◆ Exercise task
Copy every one of the rows below word for word, changing nothing in any line.

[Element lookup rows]
______

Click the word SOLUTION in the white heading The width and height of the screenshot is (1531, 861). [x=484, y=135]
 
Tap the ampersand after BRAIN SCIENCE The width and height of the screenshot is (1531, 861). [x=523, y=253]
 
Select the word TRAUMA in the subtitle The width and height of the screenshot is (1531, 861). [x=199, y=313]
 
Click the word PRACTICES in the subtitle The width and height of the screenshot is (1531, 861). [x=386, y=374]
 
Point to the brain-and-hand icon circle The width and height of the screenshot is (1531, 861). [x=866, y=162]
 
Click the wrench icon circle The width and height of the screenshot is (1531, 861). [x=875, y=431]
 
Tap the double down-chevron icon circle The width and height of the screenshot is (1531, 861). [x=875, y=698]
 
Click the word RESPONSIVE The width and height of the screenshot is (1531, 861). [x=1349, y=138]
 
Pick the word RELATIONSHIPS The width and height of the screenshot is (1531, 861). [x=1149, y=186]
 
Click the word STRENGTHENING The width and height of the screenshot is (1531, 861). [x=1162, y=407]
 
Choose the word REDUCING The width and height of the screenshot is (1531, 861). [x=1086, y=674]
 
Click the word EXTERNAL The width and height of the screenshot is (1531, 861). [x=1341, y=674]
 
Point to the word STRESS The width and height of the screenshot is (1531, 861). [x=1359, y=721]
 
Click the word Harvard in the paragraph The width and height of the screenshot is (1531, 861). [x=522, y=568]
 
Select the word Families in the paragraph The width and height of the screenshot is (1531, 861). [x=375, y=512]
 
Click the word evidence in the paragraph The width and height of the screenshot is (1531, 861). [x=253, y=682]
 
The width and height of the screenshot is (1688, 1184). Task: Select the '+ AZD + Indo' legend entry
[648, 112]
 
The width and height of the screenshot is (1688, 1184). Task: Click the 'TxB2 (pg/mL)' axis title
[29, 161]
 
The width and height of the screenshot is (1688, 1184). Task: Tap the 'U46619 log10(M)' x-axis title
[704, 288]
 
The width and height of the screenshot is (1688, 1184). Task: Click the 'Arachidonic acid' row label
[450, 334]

______

◆ Complete answer
Click the word SOLUTION in the white heading The width and height of the screenshot is (1531, 861). [x=484, y=135]
 
Tap the ampersand after BRAIN SCIENCE The width and height of the screenshot is (1531, 861). [x=523, y=253]
 
Select the word TRAUMA in the subtitle The width and height of the screenshot is (1531, 861). [x=199, y=313]
 
Click the word PRACTICES in the subtitle The width and height of the screenshot is (1531, 861). [x=386, y=374]
 
Point to the brain-and-hand icon circle The width and height of the screenshot is (1531, 861). [x=866, y=162]
 
Click the wrench icon circle The width and height of the screenshot is (1531, 861). [x=875, y=431]
 
Tap the double down-chevron icon circle The width and height of the screenshot is (1531, 861). [x=875, y=698]
 
Click the word RESPONSIVE The width and height of the screenshot is (1531, 861). [x=1349, y=138]
 
Pick the word RELATIONSHIPS The width and height of the screenshot is (1531, 861). [x=1149, y=186]
 
Click the word STRENGTHENING The width and height of the screenshot is (1531, 861). [x=1162, y=407]
 
Choose the word REDUCING The width and height of the screenshot is (1531, 861). [x=1086, y=674]
 
Click the word EXTERNAL The width and height of the screenshot is (1531, 861). [x=1341, y=674]
 
Point to the word STRESS The width and height of the screenshot is (1531, 861). [x=1359, y=721]
 
Click the word Harvard in the paragraph The width and height of the screenshot is (1531, 861). [x=522, y=568]
 
Select the word Families in the paragraph The width and height of the screenshot is (1531, 861). [x=375, y=512]
 
Click the word evidence in the paragraph The width and height of the screenshot is (1531, 861). [x=253, y=682]
 
The width and height of the screenshot is (1688, 1184). Task: Select the '+ AZD + Indo' legend entry
[648, 112]
 
The width and height of the screenshot is (1688, 1184). Task: Click the 'TxB2 (pg/mL)' axis title
[29, 161]
 
The width and height of the screenshot is (1688, 1184). Task: Tap the 'U46619 log10(M)' x-axis title
[704, 288]
 
The width and height of the screenshot is (1688, 1184). Task: Click the 'Arachidonic acid' row label
[450, 334]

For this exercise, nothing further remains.